4. The induction of apoptosis and inhibition of AP-1 activity by TAC-101 (4-[3,5-bis(trimethylsilyl) benzamido] benzoic acid) may result in life prolonging effect in animals bearing metastasizing cancer.

Author

Shibata J, Murakami K, Aoyagi Y, Oie S, Hashimoto A, Suzuki K, Sano M, Wierzba TT, and Yamada Y

Subjects

Animals, Cell Division drug effects, Humans, Inhibitory Concentration 50, Liver Neoplasms, Experimental drug therapy, Liver Neoplasms, Experimental prevention & control, Liver Neoplasms, Experimental secondary, Male, Mice, Mice, Inbred BALB C, Mice, Nude, Stomach Neoplasms drug therapy, Stomach Neoplasms pathology, Tumor Cells, Cultured, Xenograft Model Antitumor Assays, Antineoplastic Agents pharmacology, Apoptosis drug effects, Benzoates pharmacology, Transcription Factor AP-1 antagonists & inhibitors, Trimethylsilyl Compounds pharmacology

Abstract

Background: The incidence of cancers of the digestive tract has been high among all of the cancers in Japan and the western hemisphere.
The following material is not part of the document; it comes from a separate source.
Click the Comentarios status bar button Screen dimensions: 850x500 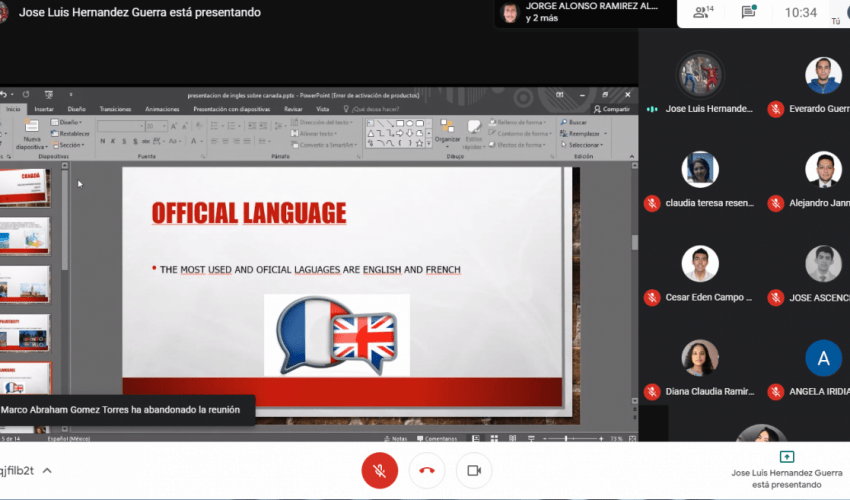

The poor prognosis of patients, especially those with liver metastases, has become a great challenge for the development of a new drug to cope with this problem., Materials and Methods: Mice implanted by intrasplenic injection of TMK-1, human gastric carcinoma cells, were used to examine the life-prolonging effect of TAC-101. To elucidate a mechanism of action of TAC-101, the drug-induced apoptosis was assessed by DNA ladder formation whilst the prevention of transcription factor AP-1 binding to its DNA recognition sequence was assessed by gel shift assay., Results: TAC-101 showed the life prolonging effect in a model of experimental liver metastasis of TMK-1. The antitumor effect, expressed as T/C (%), was 201, 141 and 112%, for TAC-101 (2 mg/kg), ATRA (8 mg/kg) and 5-FU (19 mg/kg), respectively. The in vitro experiments revealed that the anticancer activity of TAC-101 is related to its ability to induce apoptosis within a short period of time in TMK-1 cells and human leukemic cells, HL-60. TAC-101-induced apoptosis was suppressed by the inhibitors of proteases, specifically by Z-Val-Ala-DL-Asp-fluoromethylketone, indicating the involvement of caspase activation. TAC-101 also inhibited, in a concentration-dependent manner, the binding of AP-1 to its DNA binding sites present in the promoter region of the genes involved in the control of cell migration, invasion, and angiogenesis., Conclusion: TAC-101 may suppress liver metastasis by the induction of an apoptotic mechanism(s) in cancer cells and possibly by controlling transcriptional activity of AP-1.

Published

2000